• _Try it_:
The entries below are to be repeated exactly as they stand.

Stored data
Segment Open
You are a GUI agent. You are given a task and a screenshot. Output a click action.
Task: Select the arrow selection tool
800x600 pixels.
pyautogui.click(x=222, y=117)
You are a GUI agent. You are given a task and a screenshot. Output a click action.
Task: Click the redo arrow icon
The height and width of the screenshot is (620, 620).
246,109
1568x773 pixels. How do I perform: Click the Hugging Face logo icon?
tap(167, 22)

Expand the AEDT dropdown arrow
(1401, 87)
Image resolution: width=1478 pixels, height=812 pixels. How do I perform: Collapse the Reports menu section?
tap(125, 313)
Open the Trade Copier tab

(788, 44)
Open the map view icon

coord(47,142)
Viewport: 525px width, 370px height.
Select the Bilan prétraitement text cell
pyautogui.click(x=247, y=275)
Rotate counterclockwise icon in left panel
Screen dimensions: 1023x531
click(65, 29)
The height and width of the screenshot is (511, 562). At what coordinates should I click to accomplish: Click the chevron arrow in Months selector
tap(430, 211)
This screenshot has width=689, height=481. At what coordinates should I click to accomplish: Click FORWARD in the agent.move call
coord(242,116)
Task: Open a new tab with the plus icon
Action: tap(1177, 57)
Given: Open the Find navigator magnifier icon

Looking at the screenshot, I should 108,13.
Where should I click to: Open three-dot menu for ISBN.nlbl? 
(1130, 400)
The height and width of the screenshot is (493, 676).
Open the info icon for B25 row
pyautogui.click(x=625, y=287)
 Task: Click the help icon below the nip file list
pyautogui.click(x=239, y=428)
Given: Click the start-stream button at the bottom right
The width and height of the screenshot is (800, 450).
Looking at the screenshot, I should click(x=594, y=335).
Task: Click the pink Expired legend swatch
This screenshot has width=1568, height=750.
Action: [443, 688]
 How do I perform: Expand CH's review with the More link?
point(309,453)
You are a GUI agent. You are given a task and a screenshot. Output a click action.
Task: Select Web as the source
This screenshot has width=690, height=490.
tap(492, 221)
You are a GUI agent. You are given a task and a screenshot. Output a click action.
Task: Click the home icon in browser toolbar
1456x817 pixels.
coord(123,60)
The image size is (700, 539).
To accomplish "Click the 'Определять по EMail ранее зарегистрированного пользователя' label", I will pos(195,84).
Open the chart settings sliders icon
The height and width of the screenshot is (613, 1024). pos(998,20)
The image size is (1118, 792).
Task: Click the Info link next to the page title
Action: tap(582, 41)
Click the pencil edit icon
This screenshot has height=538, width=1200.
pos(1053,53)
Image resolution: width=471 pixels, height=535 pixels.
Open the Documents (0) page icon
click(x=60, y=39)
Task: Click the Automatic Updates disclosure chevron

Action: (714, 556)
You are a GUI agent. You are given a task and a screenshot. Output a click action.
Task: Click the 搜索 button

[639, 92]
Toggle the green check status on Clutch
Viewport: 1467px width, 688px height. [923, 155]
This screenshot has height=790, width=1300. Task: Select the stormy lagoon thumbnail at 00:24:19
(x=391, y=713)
Segment Closed
• _Response to the exercise_:
You are a GUI agent. You are given a task and a screenshot. Output a click action.
Task: Select the arrow selection tool
800x600 pixels.
pyautogui.click(x=222, y=117)
You are a GUI agent. You are given a task and a screenshot. Output a click action.
Task: Click the redo arrow icon
The height and width of the screenshot is (620, 620).
246,109
1568x773 pixels. How do I perform: Click the Hugging Face logo icon?
tap(167, 22)

Expand the AEDT dropdown arrow
(1401, 87)
Image resolution: width=1478 pixels, height=812 pixels. How do I perform: Collapse the Reports menu section?
tap(125, 313)
Open the Trade Copier tab

(788, 44)
Open the map view icon

coord(47,142)
Viewport: 525px width, 370px height.
Select the Bilan prétraitement text cell
pyautogui.click(x=247, y=275)
Rotate counterclockwise icon in left panel
Screen dimensions: 1023x531
click(65, 29)
The height and width of the screenshot is (511, 562). At what coordinates should I click to accomplish: Click the chevron arrow in Months selector
tap(430, 211)
This screenshot has width=689, height=481. At what coordinates should I click to accomplish: Click FORWARD in the agent.move call
coord(242,116)
Task: Open a new tab with the plus icon
Action: tap(1177, 57)
Given: Open the Find navigator magnifier icon

Looking at the screenshot, I should 108,13.
Where should I click to: Open three-dot menu for ISBN.nlbl? 
(1130, 400)
The height and width of the screenshot is (493, 676).
Open the info icon for B25 row
pyautogui.click(x=625, y=287)
 Task: Click the help icon below the nip file list
pyautogui.click(x=239, y=428)
Given: Click the start-stream button at the bottom right
The width and height of the screenshot is (800, 450).
Looking at the screenshot, I should click(x=594, y=335).
Task: Click the pink Expired legend swatch
This screenshot has width=1568, height=750.
Action: [443, 688]
 How do I perform: Expand CH's review with the More link?
point(309,453)
You are a GUI agent. You are given a task and a screenshot. Output a click action.
Task: Select Web as the source
This screenshot has width=690, height=490.
tap(492, 221)
You are a GUI agent. You are given a task and a screenshot. Output a click action.
Task: Click the home icon in browser toolbar
1456x817 pixels.
coord(123,60)
The image size is (700, 539).
To accomplish "Click the 'Определять по EMail ранее зарегистрированного пользователя' label", I will pos(195,84).
Open the chart settings sliders icon
The height and width of the screenshot is (613, 1024). pos(998,20)
The image size is (1118, 792).
Task: Click the Info link next to the page title
Action: tap(582, 41)
Click the pencil edit icon
This screenshot has height=538, width=1200.
pos(1053,53)
Image resolution: width=471 pixels, height=535 pixels.
Open the Documents (0) page icon
click(x=60, y=39)
Task: Click the Automatic Updates disclosure chevron

Action: (714, 556)
You are a GUI agent. You are given a task and a screenshot. Output a click action.
Task: Click the 搜索 button

[639, 92]
Toggle the green check status on Clutch
Viewport: 1467px width, 688px height. [923, 155]
This screenshot has height=790, width=1300. Task: Select the stormy lagoon thumbnail at 00:24:19
(x=391, y=713)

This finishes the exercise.